Yes they have seen the Tim Barfields and the Bruce Greensteins – same people only differing faces. They have passed all of you in the halls, the parking lots, and sometimes at various functions and ponder how you could smile at them and make light of current events. They wonder how you walk these halls and look them in the eyes as if you haven’t plundered them for your own advancements.

And while they may not show it outwardly, they know what you have done for yourselves at the expense of others. They know who signed the papers and who pushed through the favors and you can bet they only wish they could ask you if it’s worth it. Is being on the inside with an inflated sense of entitlement and self-worth so much that you’d sell your integrity to move yourself forward? Is it worth losing any remaining respect your colleagues might have had for you?

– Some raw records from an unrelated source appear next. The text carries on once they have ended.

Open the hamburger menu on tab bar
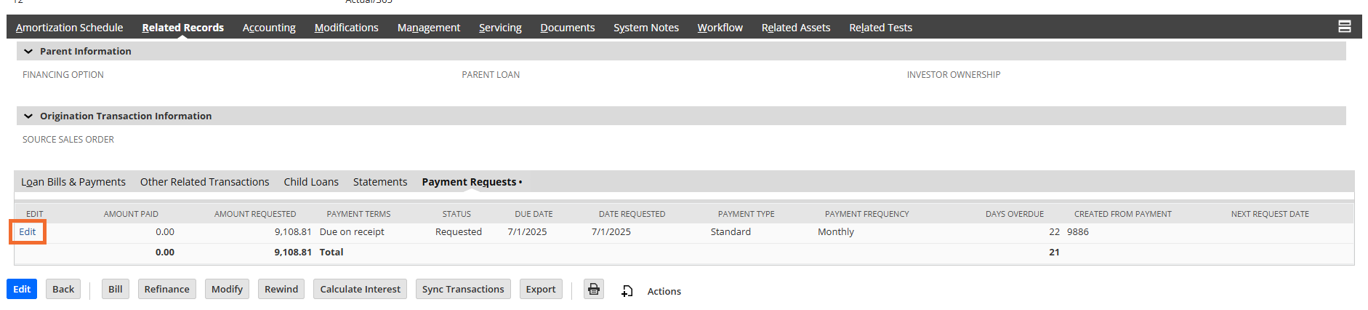Image resolution: width=1368 pixels, height=310 pixels. tap(1344, 27)
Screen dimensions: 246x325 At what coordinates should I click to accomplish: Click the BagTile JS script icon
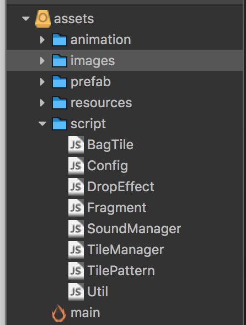[x=76, y=144]
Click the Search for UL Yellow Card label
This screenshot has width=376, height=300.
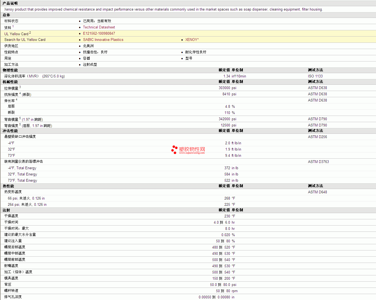point(25,40)
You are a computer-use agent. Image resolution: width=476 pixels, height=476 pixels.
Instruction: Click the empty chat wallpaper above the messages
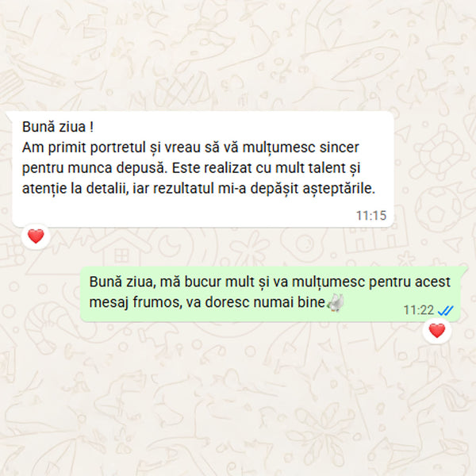click(x=238, y=55)
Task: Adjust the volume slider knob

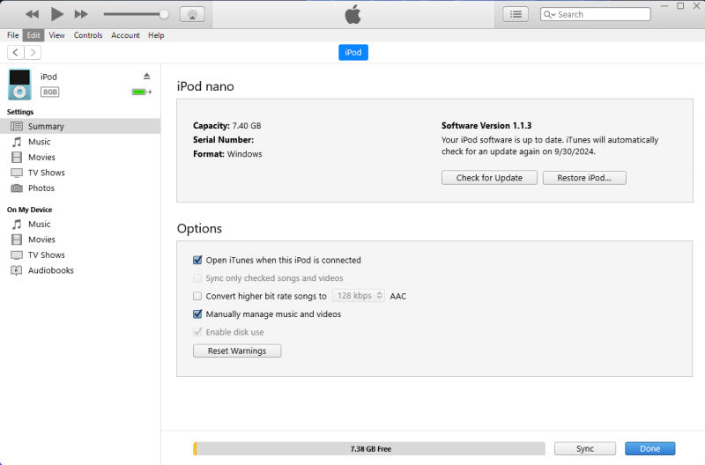Action: 164,14
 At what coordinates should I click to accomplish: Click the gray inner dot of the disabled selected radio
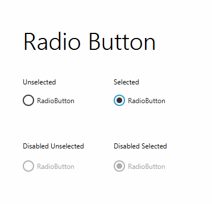pyautogui.click(x=119, y=166)
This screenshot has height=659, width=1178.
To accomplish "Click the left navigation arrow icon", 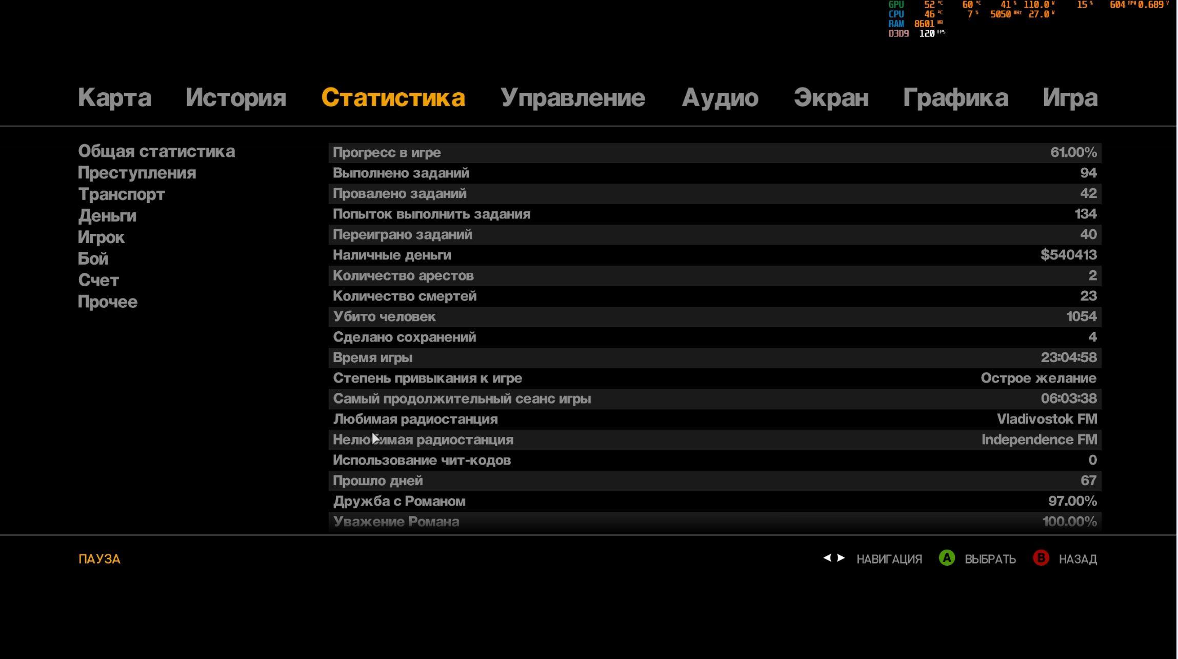I will point(827,558).
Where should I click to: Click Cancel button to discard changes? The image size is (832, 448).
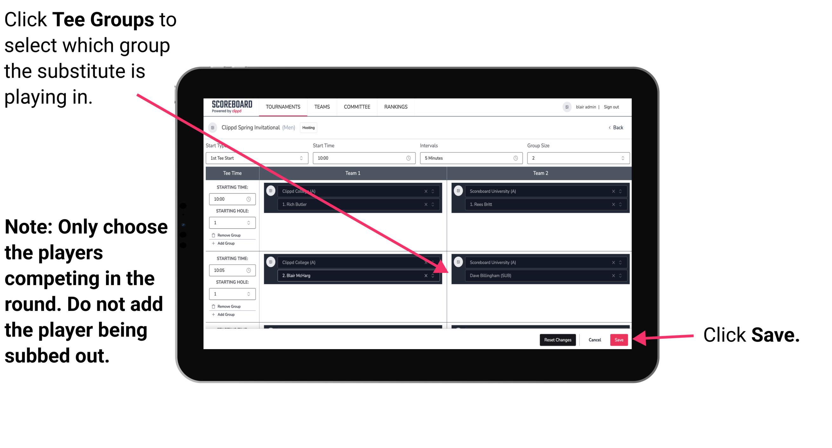(x=594, y=339)
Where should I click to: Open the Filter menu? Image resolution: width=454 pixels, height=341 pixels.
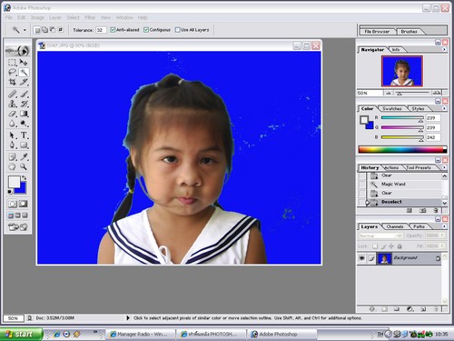click(x=90, y=17)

Is it worth not only stealing from and lying to the public, but also to the people you interact with on a daily basis?

I hope it is. Because in the end, that money and “insider” status is all you’ll have. Someday you’ll realize those are just temporary tokens you can’t take with you when you leave this place or when you yourself become one of this administration’s sacrificial lambs. Surely you can ask Bruce Greenstein about that one. I imagine he’d tell you that politicians will wither and fade, as will your self-imposed status, and you’ll be left with the people you stepped on and stole from to get to where you are. Maybe then, when you don’t think you hold the cards, maybe that will be a better time to ask – was it worth it?

And don’t worry – as always, they will be watching.